:: Records ::
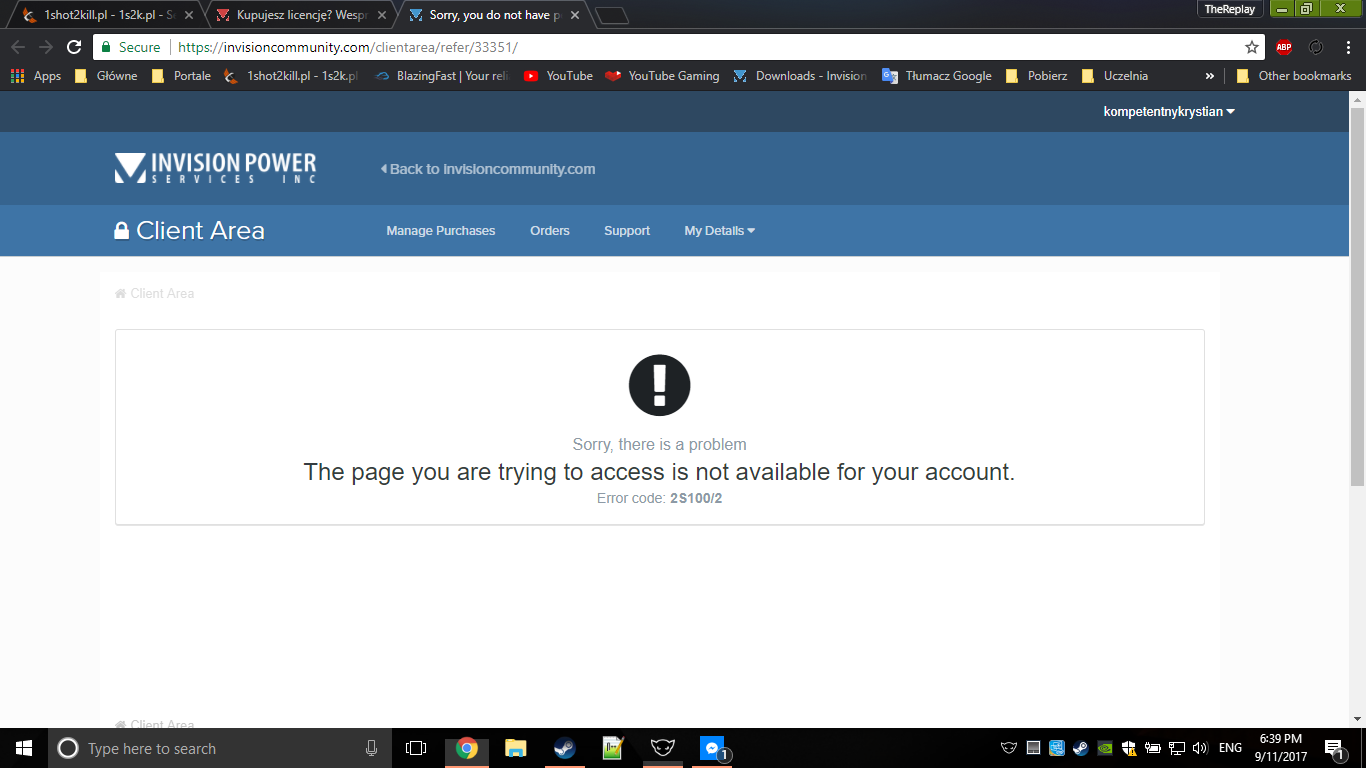Close the Kupujesz licencję browser tab

381,15
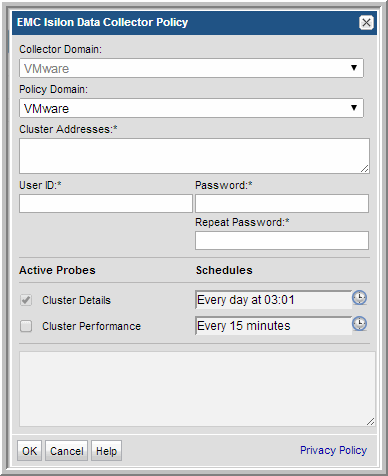Click into the Password field
The image size is (388, 476).
(x=282, y=204)
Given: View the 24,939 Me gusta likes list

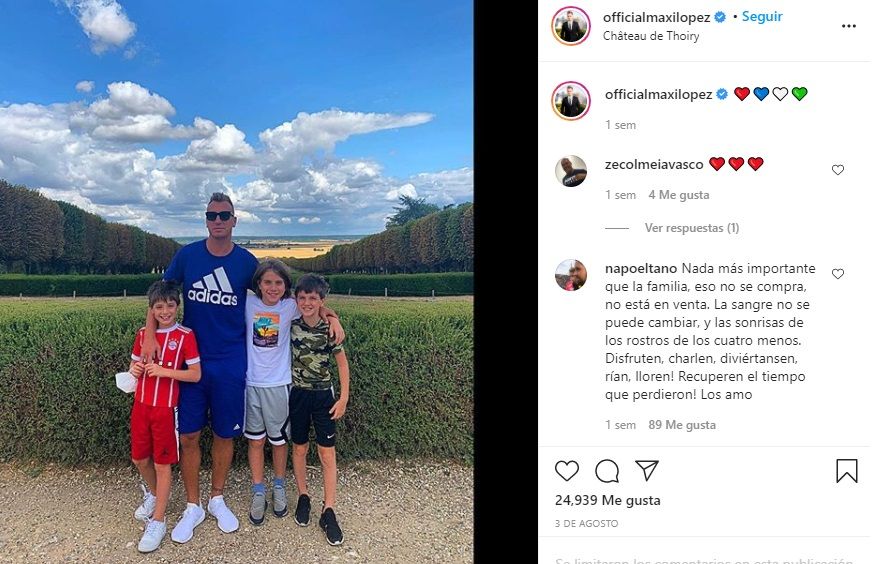Looking at the screenshot, I should click(607, 500).
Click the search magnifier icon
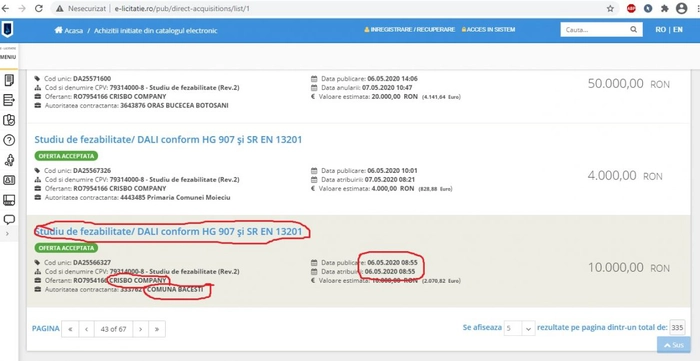 coord(633,30)
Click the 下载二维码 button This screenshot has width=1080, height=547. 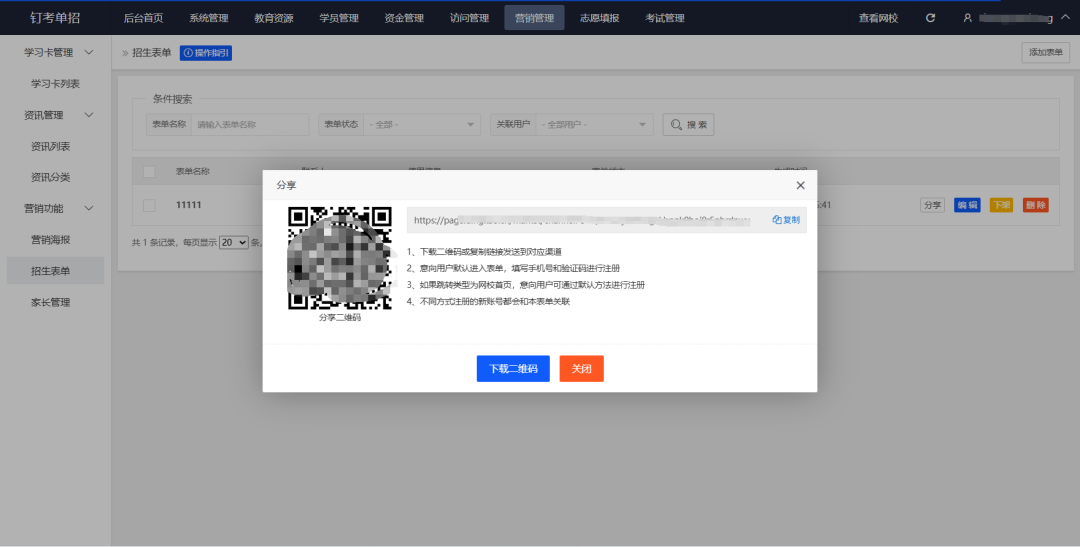513,369
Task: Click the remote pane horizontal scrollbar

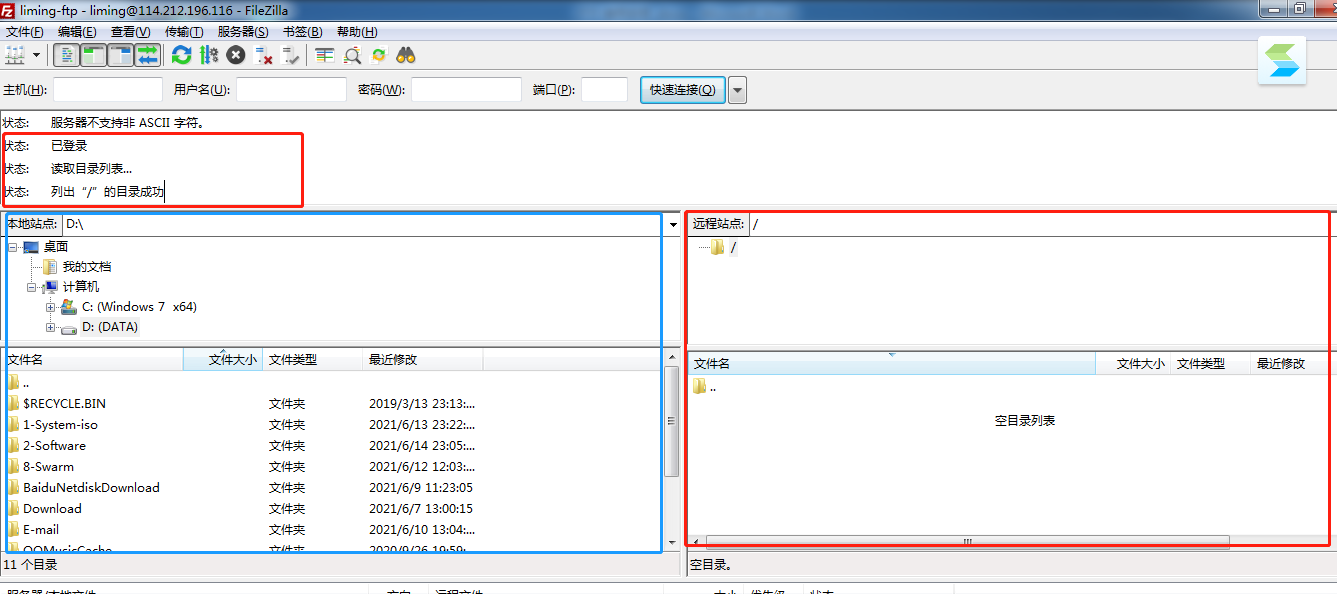Action: click(966, 542)
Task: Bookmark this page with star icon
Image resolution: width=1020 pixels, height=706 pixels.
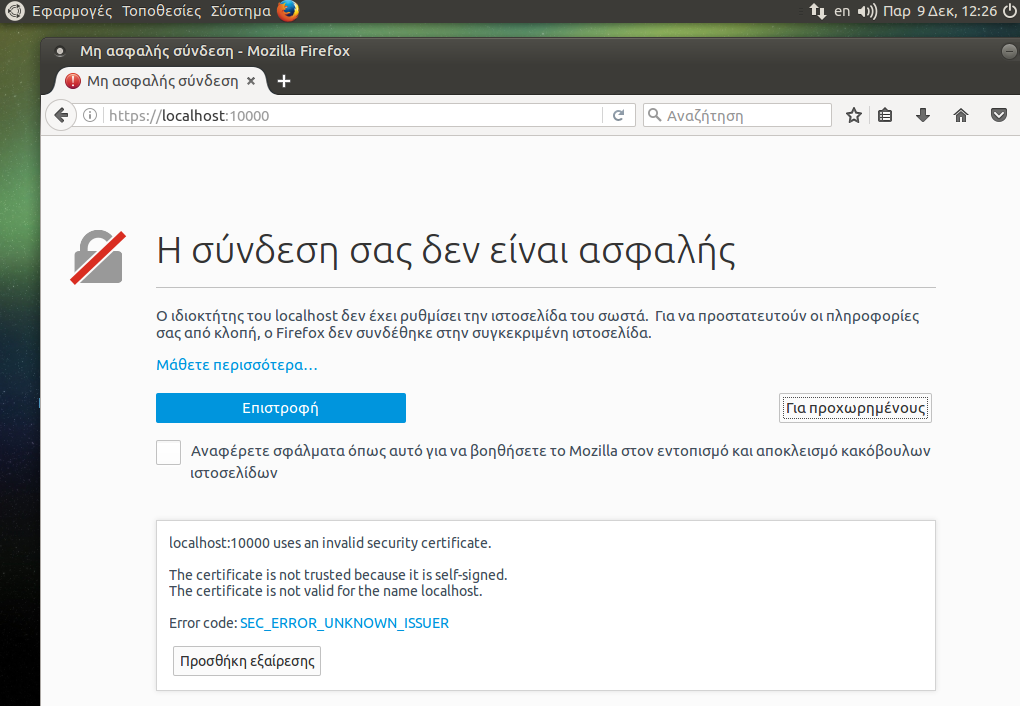Action: coord(853,115)
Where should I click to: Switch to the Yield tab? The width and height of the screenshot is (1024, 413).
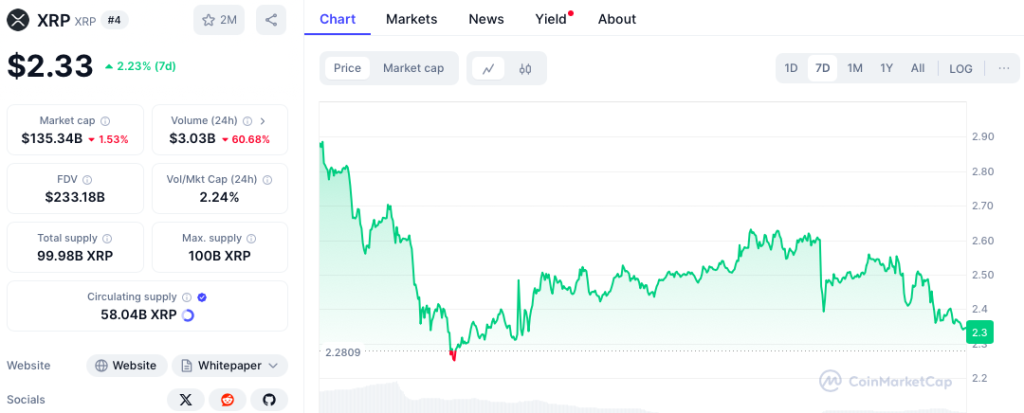click(551, 19)
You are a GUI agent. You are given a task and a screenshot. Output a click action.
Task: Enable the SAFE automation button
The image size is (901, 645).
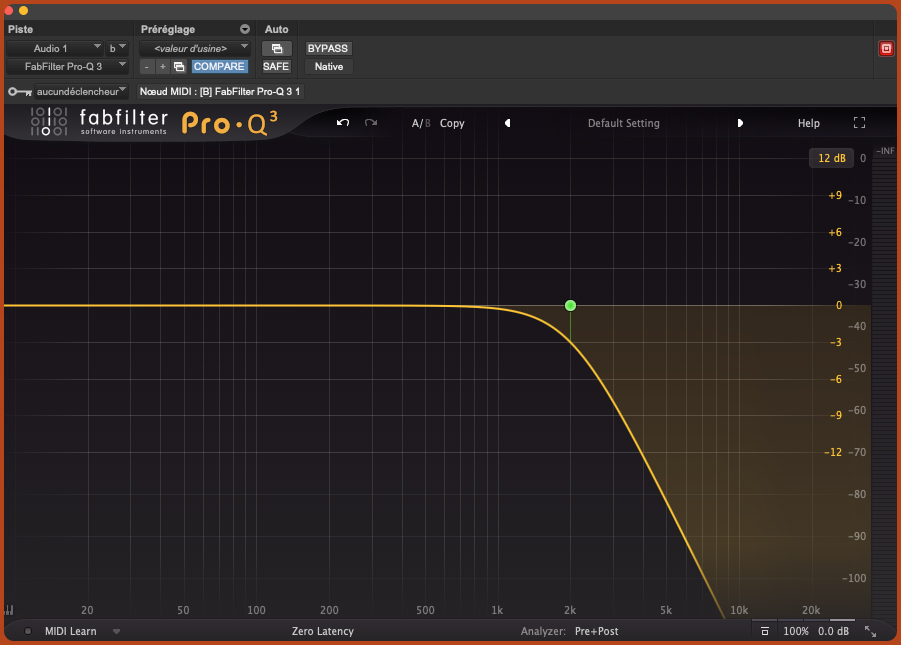point(276,67)
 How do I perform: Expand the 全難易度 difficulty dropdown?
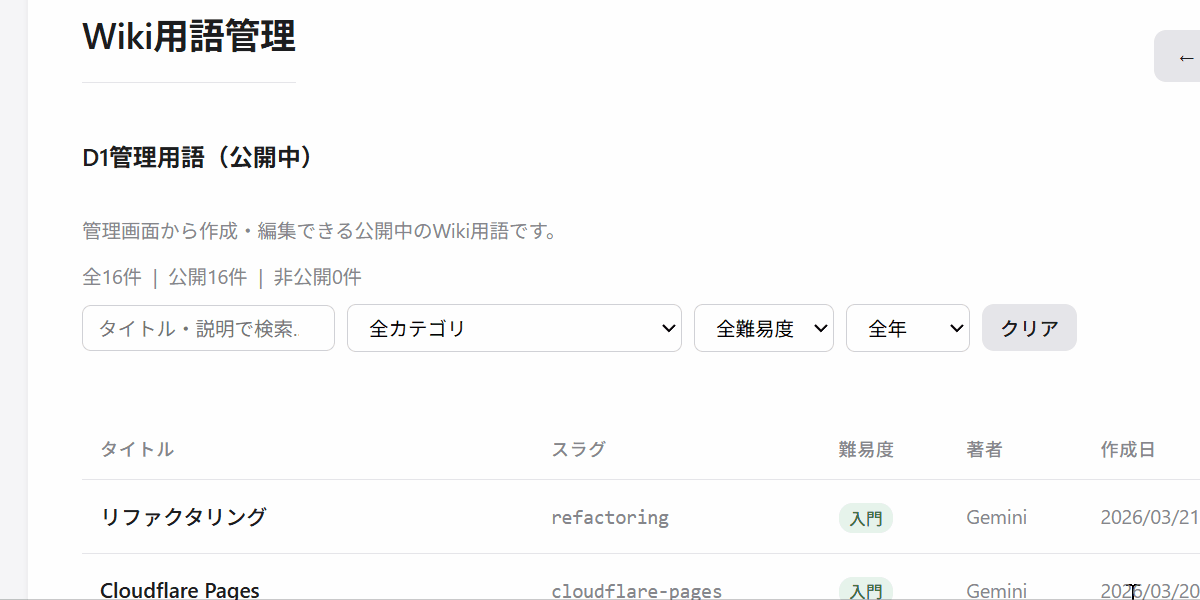point(764,328)
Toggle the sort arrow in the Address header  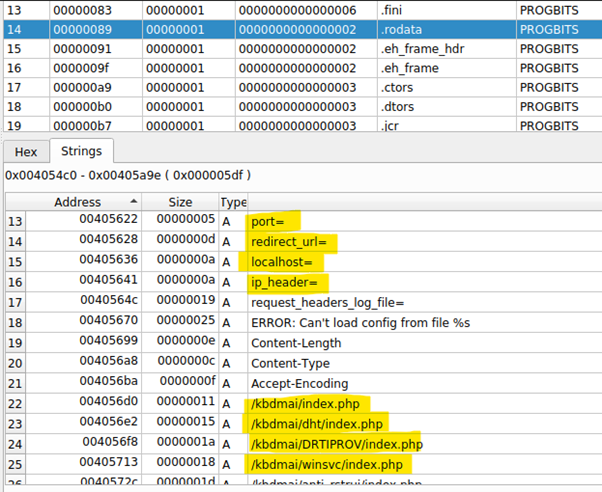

:: Work task ::
Quote verbatim every line starting at the line that contains "You are a GUI" and ending with the last line of the records; omit all pictures.

:: Answer to the problem ::
You are a GUI agent. You are given a task and a screenshot. Output a click action.
Task: Enable the SAFE automation button
The image size is (901, 645).
point(276,67)
 How do I perform: Expand the 全難易度 difficulty dropdown?
point(764,328)
Toggle the sort arrow in the Address header  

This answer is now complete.